(Description of the task) Reproduce the items below word for word, starting at the line with "Task: Click the share arrow icon in header" and ending at the line with "Image resolution: width=824", both included.
* Begin Data rows *
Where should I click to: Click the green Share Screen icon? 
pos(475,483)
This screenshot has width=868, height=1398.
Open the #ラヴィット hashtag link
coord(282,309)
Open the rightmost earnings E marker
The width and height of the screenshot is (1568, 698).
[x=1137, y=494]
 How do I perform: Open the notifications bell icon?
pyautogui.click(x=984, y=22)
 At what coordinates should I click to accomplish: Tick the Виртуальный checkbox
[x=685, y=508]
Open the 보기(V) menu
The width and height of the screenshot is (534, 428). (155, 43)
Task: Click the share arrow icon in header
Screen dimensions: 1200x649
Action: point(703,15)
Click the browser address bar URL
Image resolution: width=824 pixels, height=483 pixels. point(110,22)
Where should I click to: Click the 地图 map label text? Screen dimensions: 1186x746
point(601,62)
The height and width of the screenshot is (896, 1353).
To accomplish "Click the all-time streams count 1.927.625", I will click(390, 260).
* End Data rows *
(Result)
Task: Click the share arrow icon in header
Screen dimensions: 1200x649
Action: point(703,15)
Click the browser address bar URL
Image resolution: width=824 pixels, height=483 pixels. point(110,22)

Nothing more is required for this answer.